Überhaupt macht Wildstar am Anfang einen überladenen Eindruck - im positiven Sinn. Das Crafting-System beispielsweise erinnert zwar entfernt an Spiele wie WoW, ist aber eine ganze Nummer komplexer. Durch das Hinzufügen diverser Zutaten in ein Basisrezept kann man diverse Waffen, Rüstungen, Tränke und sogar Sprengstoff und Fallen herstellen.

 

Equipment

Das Ausrüstungs-System kommt dagegen eher altmodisch daher, es gibt eine klassische Itemspirale mit verschiedenen Qualitätsstufen und bestimmte Slots können zusätzlich mit Runen und anderen Boosts verstärkt werden.
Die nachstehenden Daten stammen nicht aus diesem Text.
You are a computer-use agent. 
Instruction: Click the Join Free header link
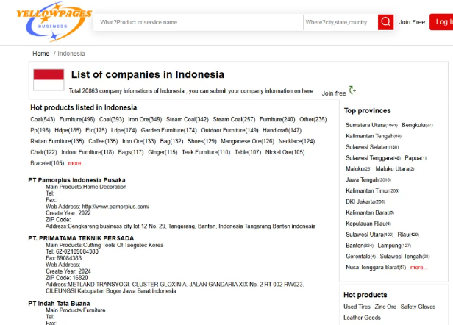click(x=412, y=22)
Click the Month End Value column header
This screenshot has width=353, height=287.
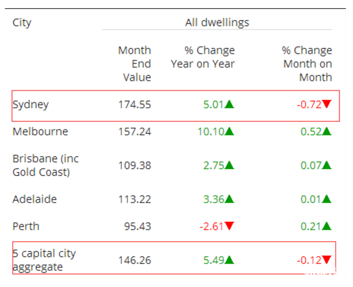point(135,64)
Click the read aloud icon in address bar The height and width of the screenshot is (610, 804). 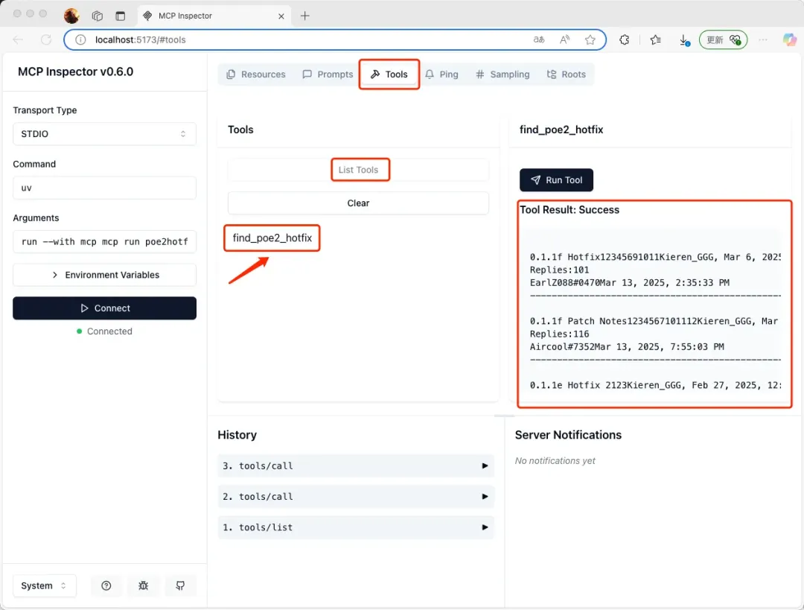(565, 39)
Interessant sind an Ausrüstung gebundene Quests, die zusätzliche Stats freischalten. Eine neu gefundene Waffe mag z. B. einen Bluten-Effekt haben, der aber erst aktiviert wird wenn man eine dazugehörige Aufgabe erfüllt hat.

 

Klassen, Pfade, Fähigkeiten

In Sachen Rollenverteilung bleibt Wildstar klassischen Modellen treu. Es gibt DDs, Tanks und Heiler. Allerdings kann JEDE Klasse entweder heilen oder tanken, das heißt im Prinzip kann jeder Spieler eine wichtige Rolle (also nicht DD ^^) einnehmen. Es gibt 6 Klassen, davon 3 Tanks und 3 Heiler.

Die ausrüstbaren Fähigkeiten sind dagegen auf 8 beschränkt, so dass man damit rechnen darf, dass viele verschiedene, erfolgreiche Builds im Umlauf sein werden.
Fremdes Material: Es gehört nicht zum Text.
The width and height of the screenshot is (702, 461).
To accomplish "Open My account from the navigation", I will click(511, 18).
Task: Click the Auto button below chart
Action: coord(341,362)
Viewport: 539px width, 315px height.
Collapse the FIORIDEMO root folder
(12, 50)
Das Fähigkeitssystem macht intensiven Gebrauch von "Telegraphen" (wer Telegraf schreibt wird für immer in der Hölle schmoren, verdammte neue Rechtschreibung), also Bereichen, auf die der Skill wirken wird. Die meisten Telegraphen erlauben Bewegung während dem Zaubern, so dass Wildstar eine sehr "mobile" Kampfweise erfordert, speziell in Dungeons und Raids. Nur wenige Zauber, nämlich kanalisierte und einige andere Ausnahmen, müssen stehend gecastet werden.

 

Raffiniert und sehr spaßig sind die sogenannten "Pfade", die man zusätzlich zur Klassenwahl trifft. Ich selbst kenne nur den Siedler, der an vielen Stellen in einer Zone temporäre Buff-Stationen aufstellen darf - wenn er vorher genügend überall herum liegende Ressourcen gesammelt hat. Darunter fallen richtig starke Buffs wie +50% Geschwindigkeit (genial für die Laufwege), Boosts auf Schaden, Defensive, Berufserfahrung usw.
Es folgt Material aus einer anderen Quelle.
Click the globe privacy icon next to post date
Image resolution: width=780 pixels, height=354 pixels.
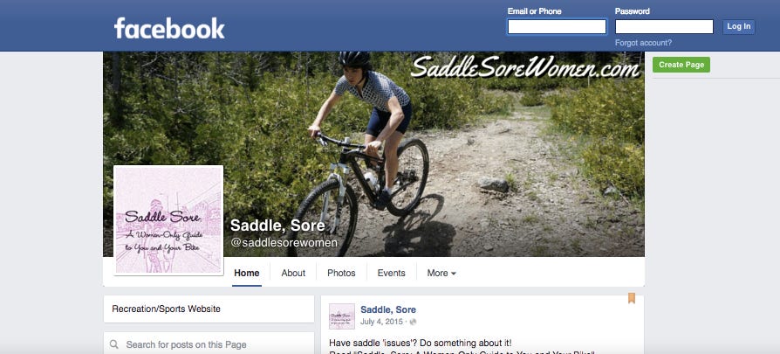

Andere Pfade sind kampflastig (Soldat), belohnen das Erkunden der Karte (Kundschafter) oder bauen tolle Sachen zusammen (Wissenschaftler, nicht sicher).

 

Interface 

Wo es bei Wildstar noch hakt ist das Interface. Die graphische Benutzeroberfläche (GUI) ist im Standard ein ziemlicher Alptraum. Besonders Auktionshaus/Ressourcenbörse, Gruppeninterface und Inventar machen einen altsteinzeitlichen Eindruck und sind schlecht bedienbar. Es gibt zwar schon die ersten von Fans gemachen Addons (über den Curse Client installierbar) aber eine zufriedenstellende Lösung z. B. für Heiler in Dungeons  gibt es noch nicht (zum Glück arbeitet das "Grid"-Addon schon daran).

 

Fragezeichen

Zudem muss sich noch herausstellen, ob das Endgame mit der gigantischen Fülle an Levelphase-Content mithalten kann. Raids, gewertete Arenen und Kriegsbasen-Verteidigung sollen wohl die Hauptrolle beim "finalen Content" einnehmen während Dungeons, Schlachtfelder und Co die Vorstufe bilden.

 

Grafik

Ein Punkt, der sicher Geschmackssache ist: die Grafik. Meiner Meinung nach zu bunt und comichaft, andererseits ist das ganze Spiel auf einen augenzwinkernden, humorvollen Stil ausgelegt. Wer bei einigen der Sprüche des Hologramm-Taxifahrers nicht wenigstens schmunzelt ist irgendwie verkehrt ;)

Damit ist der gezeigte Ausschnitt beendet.